* What is required:
Please render the material from the line containing "The width and" through the line containing "Find the location" as a Markdown table with the columns Row and Line, numbering each row and omitting blank lines.

* Data entries:
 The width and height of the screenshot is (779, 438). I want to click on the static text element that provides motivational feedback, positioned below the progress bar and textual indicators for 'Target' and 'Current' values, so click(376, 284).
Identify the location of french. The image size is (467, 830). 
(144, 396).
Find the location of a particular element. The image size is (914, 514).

---

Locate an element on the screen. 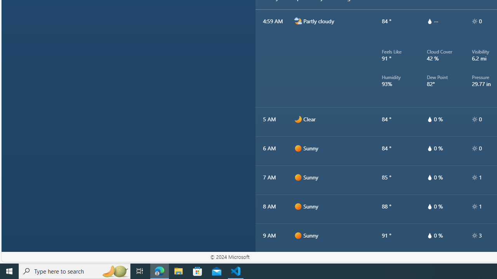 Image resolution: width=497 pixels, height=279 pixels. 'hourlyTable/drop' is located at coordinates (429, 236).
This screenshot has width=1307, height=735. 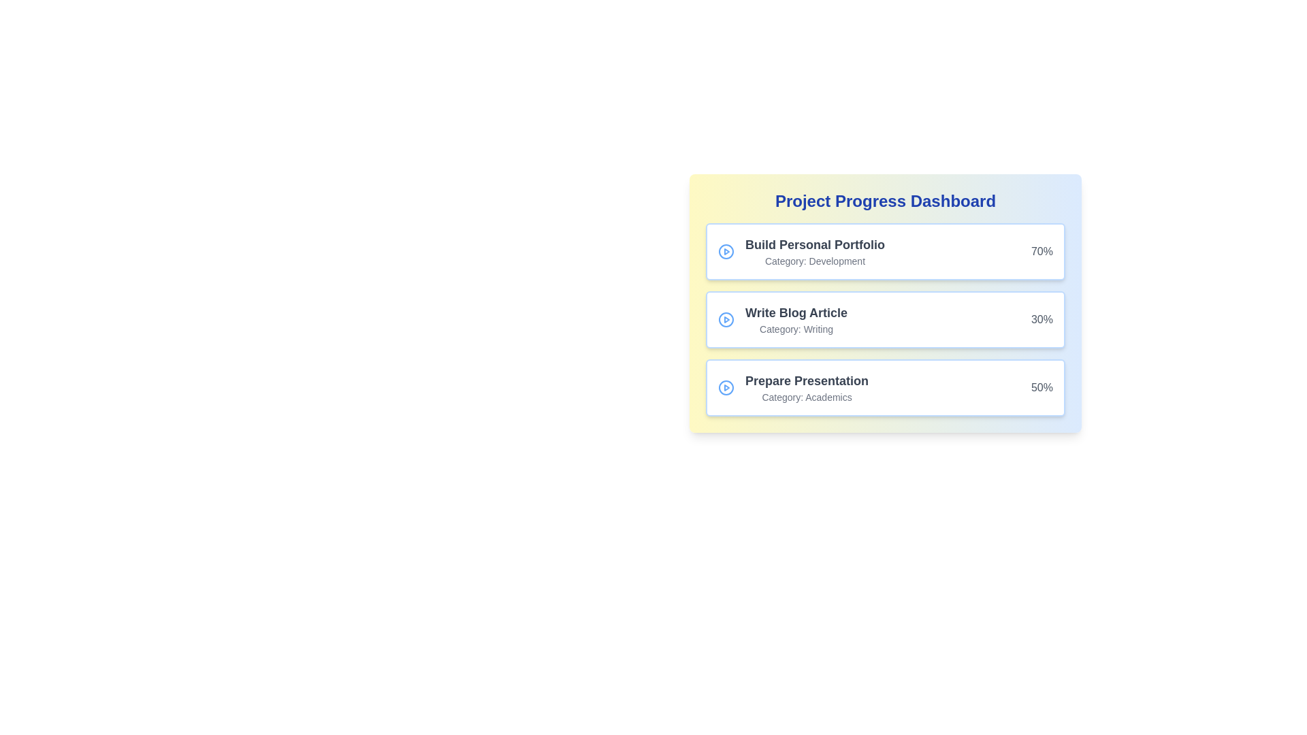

* Answer in full:
| Row | Line |
|---|---|
| 1 |  The width and height of the screenshot is (779, 438). I want to click on the static text element that provides motivational feedback, positioned below the progress bar and textual indicators for 'Target' and 'Current' values, so click(376, 284). |
| 2 | Identify the location of french. The image size is (467, 830).  |
| 3 | (144, 396). |
| 4 | Find the location of a particular element. The image size is (914, 514). |